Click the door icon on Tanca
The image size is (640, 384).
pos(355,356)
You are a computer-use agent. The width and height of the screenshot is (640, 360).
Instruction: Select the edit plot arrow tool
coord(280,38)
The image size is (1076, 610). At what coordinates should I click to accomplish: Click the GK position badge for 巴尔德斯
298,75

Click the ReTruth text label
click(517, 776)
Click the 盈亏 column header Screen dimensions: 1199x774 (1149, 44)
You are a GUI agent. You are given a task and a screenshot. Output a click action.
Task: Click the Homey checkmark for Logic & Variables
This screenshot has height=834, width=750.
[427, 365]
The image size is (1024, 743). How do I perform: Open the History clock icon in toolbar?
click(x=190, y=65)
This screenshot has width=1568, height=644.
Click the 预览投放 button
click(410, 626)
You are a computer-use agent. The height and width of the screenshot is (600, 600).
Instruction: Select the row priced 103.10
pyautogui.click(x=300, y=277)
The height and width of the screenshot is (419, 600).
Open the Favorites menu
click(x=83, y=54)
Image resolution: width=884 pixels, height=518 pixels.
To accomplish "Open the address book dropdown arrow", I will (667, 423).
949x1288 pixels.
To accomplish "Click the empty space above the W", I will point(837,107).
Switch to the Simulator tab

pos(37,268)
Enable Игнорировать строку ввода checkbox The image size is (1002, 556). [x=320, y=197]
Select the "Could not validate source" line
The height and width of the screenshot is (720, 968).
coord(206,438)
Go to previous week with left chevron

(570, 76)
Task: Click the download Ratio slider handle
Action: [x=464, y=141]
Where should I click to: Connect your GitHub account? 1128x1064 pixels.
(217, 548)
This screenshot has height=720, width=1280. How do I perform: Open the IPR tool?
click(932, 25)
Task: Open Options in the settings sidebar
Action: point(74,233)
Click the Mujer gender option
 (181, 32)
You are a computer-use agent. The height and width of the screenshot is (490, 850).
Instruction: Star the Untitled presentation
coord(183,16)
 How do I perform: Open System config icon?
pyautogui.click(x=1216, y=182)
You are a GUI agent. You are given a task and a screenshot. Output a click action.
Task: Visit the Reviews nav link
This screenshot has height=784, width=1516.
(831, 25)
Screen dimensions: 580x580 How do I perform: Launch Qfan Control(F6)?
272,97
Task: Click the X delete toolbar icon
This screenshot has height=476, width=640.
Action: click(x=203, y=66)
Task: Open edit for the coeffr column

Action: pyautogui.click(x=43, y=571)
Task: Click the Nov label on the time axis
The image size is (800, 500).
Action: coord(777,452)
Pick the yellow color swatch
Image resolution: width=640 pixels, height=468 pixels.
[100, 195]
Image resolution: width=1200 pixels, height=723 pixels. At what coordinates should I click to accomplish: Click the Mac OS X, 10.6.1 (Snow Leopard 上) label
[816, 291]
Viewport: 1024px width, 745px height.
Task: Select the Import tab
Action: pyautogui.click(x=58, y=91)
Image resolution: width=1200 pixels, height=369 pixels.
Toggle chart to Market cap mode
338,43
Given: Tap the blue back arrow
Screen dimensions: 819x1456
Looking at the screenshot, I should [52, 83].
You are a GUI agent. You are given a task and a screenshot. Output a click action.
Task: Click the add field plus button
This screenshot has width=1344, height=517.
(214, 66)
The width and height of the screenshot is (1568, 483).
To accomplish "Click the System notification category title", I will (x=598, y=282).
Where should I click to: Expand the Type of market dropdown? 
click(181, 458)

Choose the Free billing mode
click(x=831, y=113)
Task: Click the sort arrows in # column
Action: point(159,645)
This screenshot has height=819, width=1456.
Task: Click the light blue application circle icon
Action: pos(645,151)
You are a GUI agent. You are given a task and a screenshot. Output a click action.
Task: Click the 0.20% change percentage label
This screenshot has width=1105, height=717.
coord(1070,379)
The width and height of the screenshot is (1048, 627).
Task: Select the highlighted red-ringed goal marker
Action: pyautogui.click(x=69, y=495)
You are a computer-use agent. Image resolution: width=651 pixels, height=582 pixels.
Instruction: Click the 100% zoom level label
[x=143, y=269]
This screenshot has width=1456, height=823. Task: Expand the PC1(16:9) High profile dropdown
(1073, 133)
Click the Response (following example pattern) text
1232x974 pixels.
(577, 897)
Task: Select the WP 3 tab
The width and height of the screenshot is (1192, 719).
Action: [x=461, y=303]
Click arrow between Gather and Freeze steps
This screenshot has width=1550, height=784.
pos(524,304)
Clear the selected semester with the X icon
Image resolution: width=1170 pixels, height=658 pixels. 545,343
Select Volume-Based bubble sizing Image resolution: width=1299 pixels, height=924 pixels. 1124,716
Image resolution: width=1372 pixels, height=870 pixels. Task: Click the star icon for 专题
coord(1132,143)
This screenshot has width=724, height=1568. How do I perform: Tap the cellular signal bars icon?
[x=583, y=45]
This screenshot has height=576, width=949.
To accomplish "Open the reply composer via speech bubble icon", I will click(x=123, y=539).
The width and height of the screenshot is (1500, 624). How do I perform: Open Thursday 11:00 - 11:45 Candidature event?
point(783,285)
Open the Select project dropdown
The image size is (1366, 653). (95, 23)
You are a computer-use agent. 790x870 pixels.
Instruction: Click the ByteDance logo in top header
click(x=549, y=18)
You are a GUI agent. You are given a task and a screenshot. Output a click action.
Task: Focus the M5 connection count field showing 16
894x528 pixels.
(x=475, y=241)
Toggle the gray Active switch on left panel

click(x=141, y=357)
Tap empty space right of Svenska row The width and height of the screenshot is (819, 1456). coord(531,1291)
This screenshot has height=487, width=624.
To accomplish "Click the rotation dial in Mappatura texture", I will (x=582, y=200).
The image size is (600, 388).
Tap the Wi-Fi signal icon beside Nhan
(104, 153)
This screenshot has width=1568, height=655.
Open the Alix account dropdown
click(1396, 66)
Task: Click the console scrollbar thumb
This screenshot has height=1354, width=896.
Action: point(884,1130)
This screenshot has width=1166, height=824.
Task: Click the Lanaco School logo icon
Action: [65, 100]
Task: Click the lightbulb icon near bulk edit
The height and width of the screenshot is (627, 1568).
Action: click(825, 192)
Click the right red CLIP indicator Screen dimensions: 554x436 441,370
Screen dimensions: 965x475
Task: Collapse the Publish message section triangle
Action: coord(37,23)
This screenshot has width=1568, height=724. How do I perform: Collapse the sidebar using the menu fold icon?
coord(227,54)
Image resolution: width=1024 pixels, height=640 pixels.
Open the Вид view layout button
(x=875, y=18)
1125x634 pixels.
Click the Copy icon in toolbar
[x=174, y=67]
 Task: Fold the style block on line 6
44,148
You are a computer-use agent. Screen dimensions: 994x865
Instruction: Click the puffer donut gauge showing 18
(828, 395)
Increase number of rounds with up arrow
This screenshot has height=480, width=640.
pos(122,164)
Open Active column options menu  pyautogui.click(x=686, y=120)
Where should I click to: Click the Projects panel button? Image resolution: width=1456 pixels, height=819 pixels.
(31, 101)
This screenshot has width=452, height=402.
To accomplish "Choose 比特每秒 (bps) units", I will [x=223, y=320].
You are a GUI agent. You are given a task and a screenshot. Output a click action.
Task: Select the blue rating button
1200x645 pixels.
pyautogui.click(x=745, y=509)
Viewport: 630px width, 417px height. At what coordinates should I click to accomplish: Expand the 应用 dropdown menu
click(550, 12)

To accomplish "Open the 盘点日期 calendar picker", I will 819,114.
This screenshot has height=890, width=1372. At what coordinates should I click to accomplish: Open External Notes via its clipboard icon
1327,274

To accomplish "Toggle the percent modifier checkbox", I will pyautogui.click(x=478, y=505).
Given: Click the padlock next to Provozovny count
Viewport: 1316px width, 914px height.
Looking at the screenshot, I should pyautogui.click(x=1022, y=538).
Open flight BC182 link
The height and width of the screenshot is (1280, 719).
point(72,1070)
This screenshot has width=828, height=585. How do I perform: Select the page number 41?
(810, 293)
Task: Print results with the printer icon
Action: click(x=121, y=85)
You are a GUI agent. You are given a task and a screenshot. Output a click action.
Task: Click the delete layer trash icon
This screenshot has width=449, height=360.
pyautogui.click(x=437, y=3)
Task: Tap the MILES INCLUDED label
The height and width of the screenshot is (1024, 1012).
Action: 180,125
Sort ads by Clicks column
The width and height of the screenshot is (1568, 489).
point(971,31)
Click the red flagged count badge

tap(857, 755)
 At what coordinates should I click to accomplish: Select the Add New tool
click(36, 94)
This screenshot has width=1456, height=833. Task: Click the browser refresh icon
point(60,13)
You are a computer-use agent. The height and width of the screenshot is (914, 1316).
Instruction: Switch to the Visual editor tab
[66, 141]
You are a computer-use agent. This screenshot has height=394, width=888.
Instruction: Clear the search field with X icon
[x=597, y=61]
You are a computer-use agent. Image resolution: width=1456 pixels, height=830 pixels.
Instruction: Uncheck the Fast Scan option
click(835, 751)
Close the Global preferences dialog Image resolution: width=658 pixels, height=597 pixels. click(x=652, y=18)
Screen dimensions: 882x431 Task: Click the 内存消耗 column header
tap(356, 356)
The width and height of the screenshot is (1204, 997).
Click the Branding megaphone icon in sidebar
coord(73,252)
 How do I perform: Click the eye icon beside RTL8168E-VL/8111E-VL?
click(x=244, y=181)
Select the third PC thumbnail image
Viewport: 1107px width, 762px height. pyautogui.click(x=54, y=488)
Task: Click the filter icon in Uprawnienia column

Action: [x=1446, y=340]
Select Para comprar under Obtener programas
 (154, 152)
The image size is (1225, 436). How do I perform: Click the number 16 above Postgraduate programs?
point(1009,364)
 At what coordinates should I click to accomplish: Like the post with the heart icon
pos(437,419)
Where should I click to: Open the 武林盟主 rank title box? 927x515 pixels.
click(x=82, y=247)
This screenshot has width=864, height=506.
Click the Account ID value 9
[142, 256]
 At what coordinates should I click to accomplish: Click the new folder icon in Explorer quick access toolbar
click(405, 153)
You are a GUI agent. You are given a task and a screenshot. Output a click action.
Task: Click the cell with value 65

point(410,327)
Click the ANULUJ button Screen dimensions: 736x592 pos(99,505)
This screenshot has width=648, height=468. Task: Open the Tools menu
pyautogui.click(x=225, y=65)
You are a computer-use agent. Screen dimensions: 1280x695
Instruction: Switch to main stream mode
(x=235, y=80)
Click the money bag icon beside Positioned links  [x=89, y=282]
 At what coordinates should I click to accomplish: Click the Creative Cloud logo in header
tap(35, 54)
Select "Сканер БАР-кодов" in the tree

══════════════════════════════

Retype word for word everything in the listing above from the line that holds "The image size is (1076, 610)." down to the line that holds "This screenshot has width=1568, height=644.". Keep both end lines and leave out the rest.

_EXERCISE ANSWER:_
The image size is (1076, 610). At what coordinates should I click to accomplish: Click the GK position badge for 巴尔德斯
298,75

Click the ReTruth text label
click(517, 776)
Click the 盈亏 column header Screen dimensions: 1199x774 (1149, 44)
You are a GUI agent. You are given a task and a screenshot. Output a click action.
Task: Click the Homey checkmark for Logic & Variables
This screenshot has height=834, width=750.
[427, 365]
The image size is (1024, 743). How do I perform: Open the History clock icon in toolbar?
click(x=190, y=65)
This screenshot has width=1568, height=644.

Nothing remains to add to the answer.